TASK DETAILS ▸
All lines from the one containing "Task: Set date range to 3ヶ月" through the last line below must be duplicated exactly, with nothing outside that span.

[Data extracted from a collection]
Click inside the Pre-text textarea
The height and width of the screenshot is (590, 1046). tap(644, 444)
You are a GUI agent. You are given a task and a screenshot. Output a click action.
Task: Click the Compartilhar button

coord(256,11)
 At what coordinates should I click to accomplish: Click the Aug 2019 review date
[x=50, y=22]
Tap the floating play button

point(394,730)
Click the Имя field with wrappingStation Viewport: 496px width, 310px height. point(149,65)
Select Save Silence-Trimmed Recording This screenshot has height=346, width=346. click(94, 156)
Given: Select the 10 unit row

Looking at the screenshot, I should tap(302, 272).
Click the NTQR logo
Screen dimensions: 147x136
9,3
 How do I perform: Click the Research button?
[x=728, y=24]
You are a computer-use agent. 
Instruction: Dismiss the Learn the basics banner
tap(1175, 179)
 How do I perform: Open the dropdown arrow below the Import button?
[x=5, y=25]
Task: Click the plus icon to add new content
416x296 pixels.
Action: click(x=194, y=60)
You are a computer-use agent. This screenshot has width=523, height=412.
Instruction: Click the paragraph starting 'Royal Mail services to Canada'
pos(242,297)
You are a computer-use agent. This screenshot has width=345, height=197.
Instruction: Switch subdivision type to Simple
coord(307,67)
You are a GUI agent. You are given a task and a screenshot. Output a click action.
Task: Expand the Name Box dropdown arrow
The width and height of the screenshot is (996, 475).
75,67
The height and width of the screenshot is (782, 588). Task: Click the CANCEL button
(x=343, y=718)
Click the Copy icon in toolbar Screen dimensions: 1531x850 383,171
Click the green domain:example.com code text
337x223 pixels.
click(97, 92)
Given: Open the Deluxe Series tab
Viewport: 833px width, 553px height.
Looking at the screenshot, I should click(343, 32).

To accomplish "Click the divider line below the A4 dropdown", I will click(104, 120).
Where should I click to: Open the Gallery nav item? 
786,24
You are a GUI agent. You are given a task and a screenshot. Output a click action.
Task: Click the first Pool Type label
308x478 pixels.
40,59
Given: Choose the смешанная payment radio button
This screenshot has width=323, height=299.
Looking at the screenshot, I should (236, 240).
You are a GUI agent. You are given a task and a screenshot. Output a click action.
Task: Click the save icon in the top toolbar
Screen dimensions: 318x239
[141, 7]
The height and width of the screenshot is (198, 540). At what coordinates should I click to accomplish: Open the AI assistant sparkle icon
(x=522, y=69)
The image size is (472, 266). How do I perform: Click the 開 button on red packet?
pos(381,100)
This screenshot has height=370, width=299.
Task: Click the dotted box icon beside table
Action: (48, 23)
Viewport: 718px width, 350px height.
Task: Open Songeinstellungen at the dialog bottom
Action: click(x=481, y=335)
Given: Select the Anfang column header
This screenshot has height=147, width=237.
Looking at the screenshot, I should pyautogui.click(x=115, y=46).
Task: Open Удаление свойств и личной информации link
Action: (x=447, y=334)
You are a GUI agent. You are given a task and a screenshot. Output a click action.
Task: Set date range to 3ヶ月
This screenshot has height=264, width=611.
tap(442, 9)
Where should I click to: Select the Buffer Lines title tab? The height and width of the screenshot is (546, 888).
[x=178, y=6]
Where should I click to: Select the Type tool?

ANSWER AREA ▸
Task: Set date range to 3ヶ月
This screenshot has height=264, width=611.
tap(442, 9)
Where should I click to: Select the Buffer Lines title tab? The height and width of the screenshot is (546, 888).
[x=178, y=6]
Where should I click to: Select the Type tool?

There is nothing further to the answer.